### Artigo
######
Como ocorre o enquadramento sindical no caso das Fintechs?

Publicado em: 8 abril de 2022
Compartilhar:

Com a evolução tecnológica cada dia mais acelerada, as relações humanas e as formas de se relacionar, inclusive as comerciais e profissionais se transformaram e, atualmente, podem ser realizadas num simples toque na tela de um aparelho celular.

Com o setor bancário não foi diferente, originando assim as chamadas fintechs, expressão que mescla os conceitos de serviços financeiros (financial) e de tecnologia (technology). Mas como é comum no mundo do direito, as normas nem sempre acompanham a evolução em tempo real.

Assim, a principal indagação que visamos discutir diz respeito ao enquadramento sindical das fintechs e de seus respectivos empregados. Afinal, qual o conjunto de normas coletivas devem ser observadas e aplicadas nas relações de trabalho firmadas entre as fintechs e seus colaboradores?

Antes de entrarmos no tema propriamente dito, se faz necessário entendermos que o Brasil adota o modelo de unicidade sindical, ou seja, se adota um modelo de representação por categorias com consequente enquadramento automático dos representados, como se vê a partir da análise conjunta dos artigos 570 e 581, §§ 1º e 2º, da Consolidação das Leis do Trabalho.

Ocorre que, muitas vezes não existe sindicato estabelecido no âmbito de representação de determinado grupo ou empregas, sobretudo no que diz respeito às novas categorias que vêm surgindo, como é o caso das fintechs, de modo que o enquadramento sindical se dê por similaridade conforme § 4º do artigo 511, da CLT.

É exatamente onde reside o cerne do tema trazido. Afinal, qual seria o enquadramento sindical das fintechs? Seriam as atividades realizadas por empresas similares ou conexas às atividades bancárias ou financeiras? Ou ainda por empresas ligadas ao ramo da tecnologia, ainda que aplicadas ao setor financeiro? 

Sob a ótica da Lei 4.595/1964 que dispõe sobre a Política e as Instituições Monetárias, Bancárias e Creditícias, são consideradas “instituições financeiras” a teor do disposto em seu artigo 17, para os efeitos da legislação em vigor, as pessoas jurídicas públicas ou privadas, que tenham como atividade principal ou acessória a coleta, intermediação ou aplicação de recursos financeiros próprios ou de terceiros, em moeda nacional ou estrangeira, e a custódia de valor de propriedade de terceiros.
######
### Instruções do exercício
Dê seguimento ao artigo sobre o enquadramento sindical das fintechs, começando logo após a última frase apresentada.

### Dados apresentados
######
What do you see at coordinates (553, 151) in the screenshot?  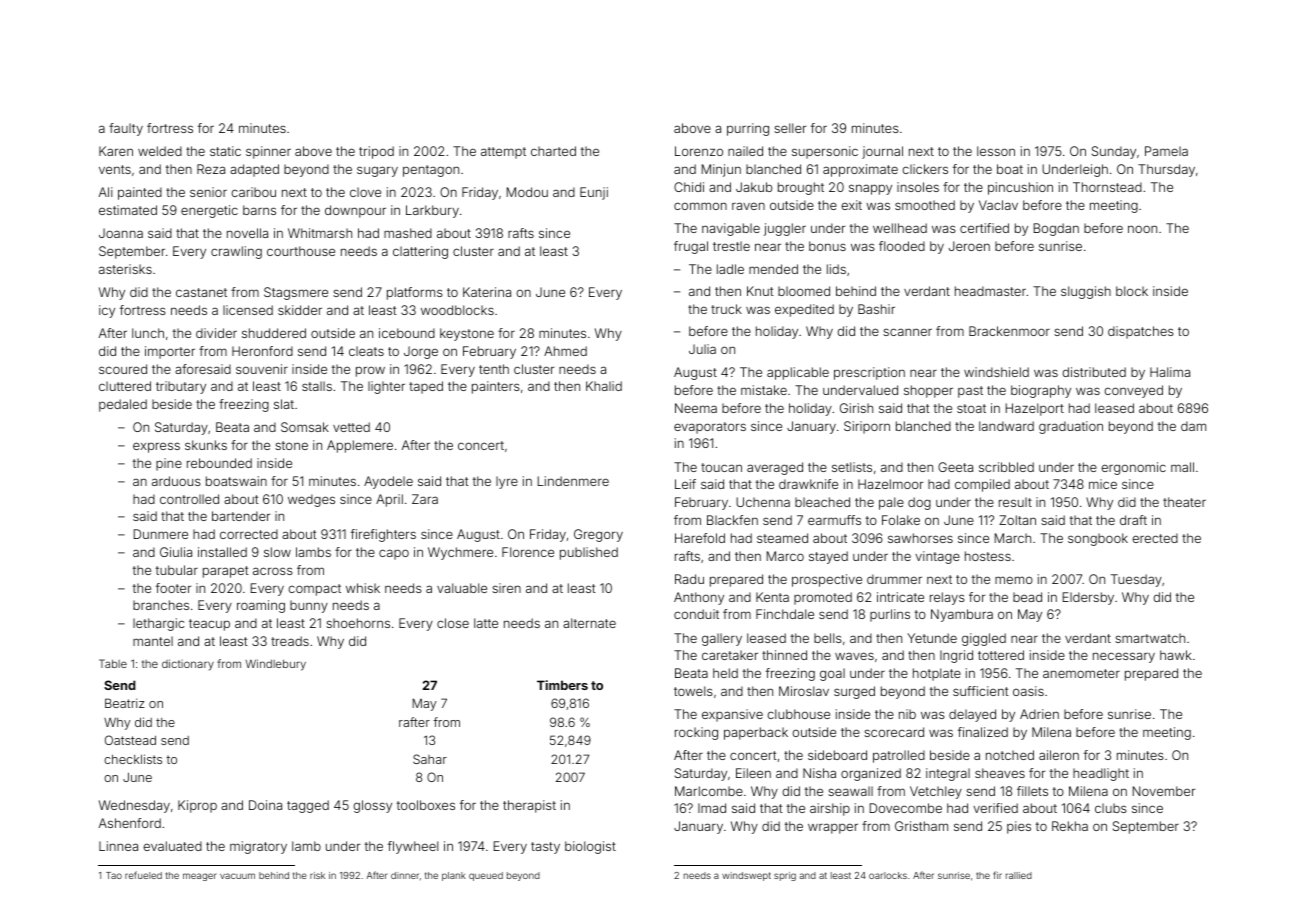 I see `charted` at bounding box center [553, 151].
######
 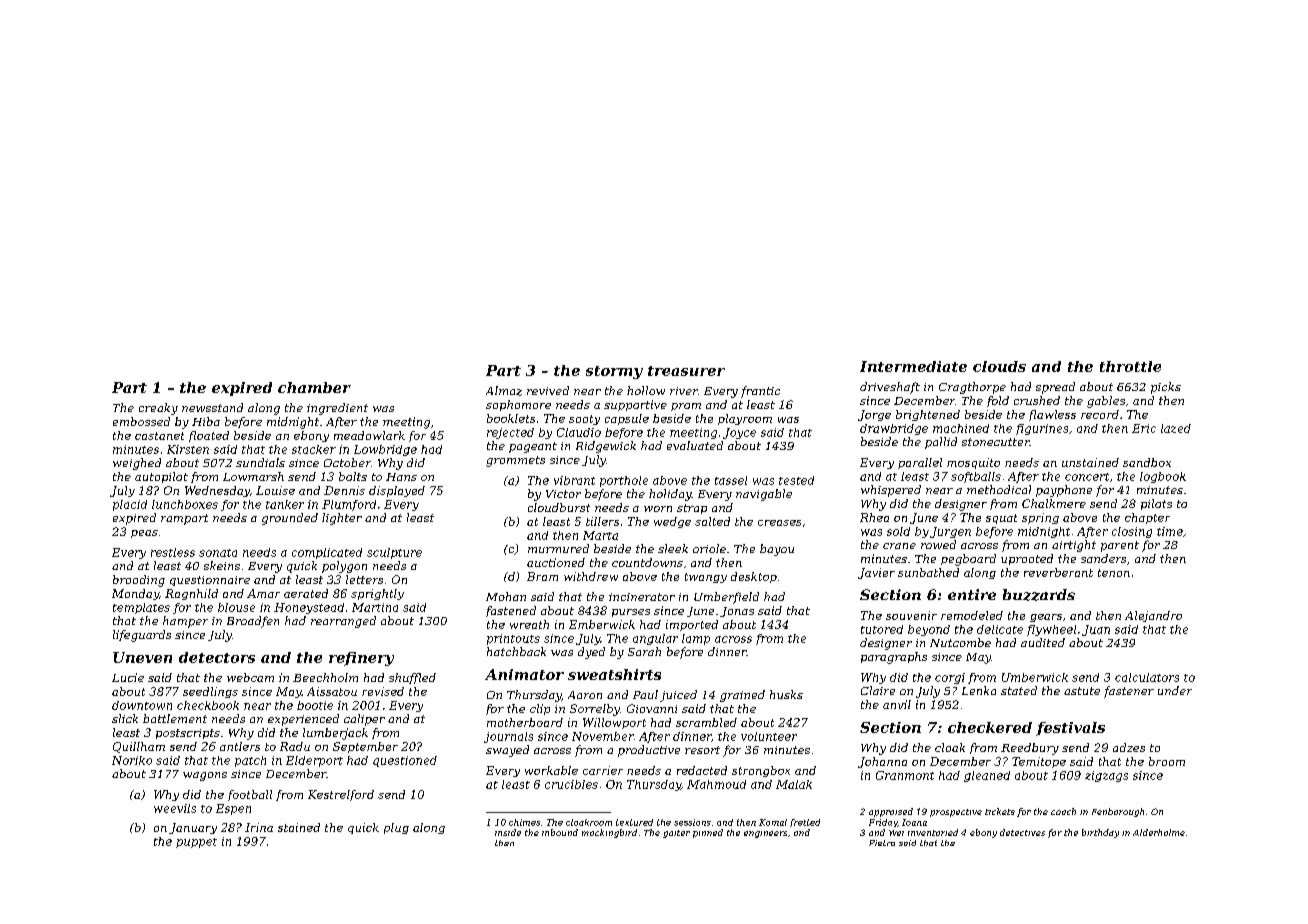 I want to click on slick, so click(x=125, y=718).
######
### Resultado
Em entendimento similar, sob a ótica do entendimento emanado pela Súmula 55 do Tribunal Superior do Trabalho (TST), tem-se que “as empresas de crédito, financiamento ou investimento, também denominadas financeiras, equiparam-se aos estabelecimentos bancários para os efeitos do artigo 224 da CLT”.

Não obstante a equiparação das financeiras aos estabelecimentos bancários, o TST tem ainda, entendimento no sentido da equiparação dos empregados que trabalham no processamento de dados que presta serviço à bancos a função de bancário, conforme Súmula 239.

No entanto, embora existam entendimentos acerca de eventuais equiparações das instituições bancárias e ainda seus empregados, considerando o atual cenário das fintechs, não existem precedentes sobre o tema.

O entendimento do Poder Judiciário, nos poucos processos que envolvem o tema, os magistrados têm como premissa a avaliação efetiva da realidade da prestação do trabalho, bem como as características práticas das atividades exercidas no dia-a-dia de trabalho do empregado.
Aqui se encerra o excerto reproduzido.